Les preuves à rassembler pour contester
Le juge examine des éléments concrets. Par exemple : une annonce de mise en vente ou de relocation publiée peu après le congé, un témoignage de voisin attestant que personne n’a emménagé, ou des échanges écrits révélant la véritable intention du propriétaire.
- Captures d’écran d’annonces immobilières datées, montrant le bien remis en location ou en vente après votre départ
- Attestations de voisins confirmant que le logement est resté inoccupé ou a été occupé par un tiers autre que le bénéficiaire déclaré
- Correspondances (mails, SMS) où le bailleur laisse entendre un motif différent de celui figurant sur la lettre de congé
- Relevés de compteurs d’eau ou d’électricité montrant une absence de consommation sur la période suivant le congé
Si le tribunal prononce la nullité, le bail se poursuit aux conditions initiales. Le locataire peut réintégrer le logement et exiger le remboursement de ses frais de déménagement.
Dommages et intérêts : ce que le juge peut accorder en plus
La nullité du congé n’est pas la seule sanction. Les juges du fond disposent d’un pouvoir d’appréciation pour accorder des dommages et intérêts au locataire victime d’un congé frauduleux. Le préjudice moral (stress, déménagement contraint, perte de repères) et le préjudice financier (loyer plus élevé dans le nouveau logement, frais d’agence, double loyer pendant la transition) sont pris en compte.
Les montants varient selon les juridictions. Chaque situation est évaluée au cas par cas, en fonction de la gravité de la fraude et de la vulnérabilité du locataire.
Volet pénal du congé abusif : le délit d’expulsion illégale
La plupart des articles sur le sujet s’arrêtent aux recours civils. Il existe aussi un volet pénal que peu de locataires connaissent.
Lorsqu’un congé frauduleux s’accompagne d’une mise à la porte hors procédure (changement de serrure, coupure des fluides, intimidation pour forcer le départ), l’article 226-4-2 du code pénal punit l’expulsion illégale de 3 ans d’emprisonnement et 30 000 euros d’amende. Ce délit concerne spécifiquement le propriétaire qui se fait justice lui-même sans passer par un juge et un commissaire de justice.
Porter plainte sur ce fondement ne remplace pas la procédure civile de nullité. Les deux voies sont complémentaires : la voie pénale sanctionne le comportement du bailleur, la voie civile rétablit le locataire dans ses droits.

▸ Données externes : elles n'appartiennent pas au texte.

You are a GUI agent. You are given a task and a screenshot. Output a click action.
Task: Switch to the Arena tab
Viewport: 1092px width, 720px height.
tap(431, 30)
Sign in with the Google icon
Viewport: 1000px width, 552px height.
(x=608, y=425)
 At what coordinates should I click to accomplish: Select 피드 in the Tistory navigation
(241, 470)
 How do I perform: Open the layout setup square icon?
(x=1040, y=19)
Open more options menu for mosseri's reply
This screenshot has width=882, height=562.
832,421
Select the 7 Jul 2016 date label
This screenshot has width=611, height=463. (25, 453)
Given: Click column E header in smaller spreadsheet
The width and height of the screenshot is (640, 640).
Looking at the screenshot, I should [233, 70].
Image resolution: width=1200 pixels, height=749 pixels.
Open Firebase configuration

Congé pour vente et encadrement des loyers : un piège méconnu pour le bailleur
Dans les communes soumises à l’encadrement des loyers (Paris, Lyon, Lille, Montpellier, Bordeaux, plusieurs communes de Seine-Saint-Denis, Pays basque, agglomération grenobloise), un congé pour vente suivi d’une remise en location pose un problème supplémentaire.
Si le bien est reloué après un congé pour vente qui n’a pas abouti, le nouveau bail reste soumis au plafonnement du loyer de référence. Le propriétaire qui espérait contourner l’encadrement en donnant congé puis en relouant plus cher se retrouve doublement exposé : le locataire évincé peut contester la fraude, et le nouveau locataire peut exiger un ajustement du loyer au plafond applicable.
Cette articulation entre l’article 15 de la loi du 6 juillet 1989 et les dispositifs d’encadrement des loyers crée un garde-fou supplémentaire contre les congés de complaisance.

Saisir la commission départementale de conciliation avant le tribunal
Avant de lancer une procédure judiciaire, vous pouvez saisir la commission départementale de conciliation. Cette démarche est gratuite et rapide. Elle n’est pas obligatoire, mais elle présente deux avantages.
- Elle permet d’obtenir un avis écrit qui documente votre dossier si le litige finit devant le juge
- Elle ouvre un espace de négociation où le bailleur, confronté à la réalité de la fraude, peut accepter de retirer son congé
- Elle suspend la pression du délai de préavis pendant la phase de conciliation
Si la conciliation échoue, le dossier constitué (convocation, échanges, avis de la commission) renforce votre position devant le tribunal judiciaire.
Un congé qui repose sur un faux motif ne vous oblige pas à partir sans réagir. La loi offre des outils précis, du recours civil à la plainte pénale, pour protéger le droit au logement. Documenter la fraude dès les premiers soupçons reste la meilleure façon de faire valoir vos droits.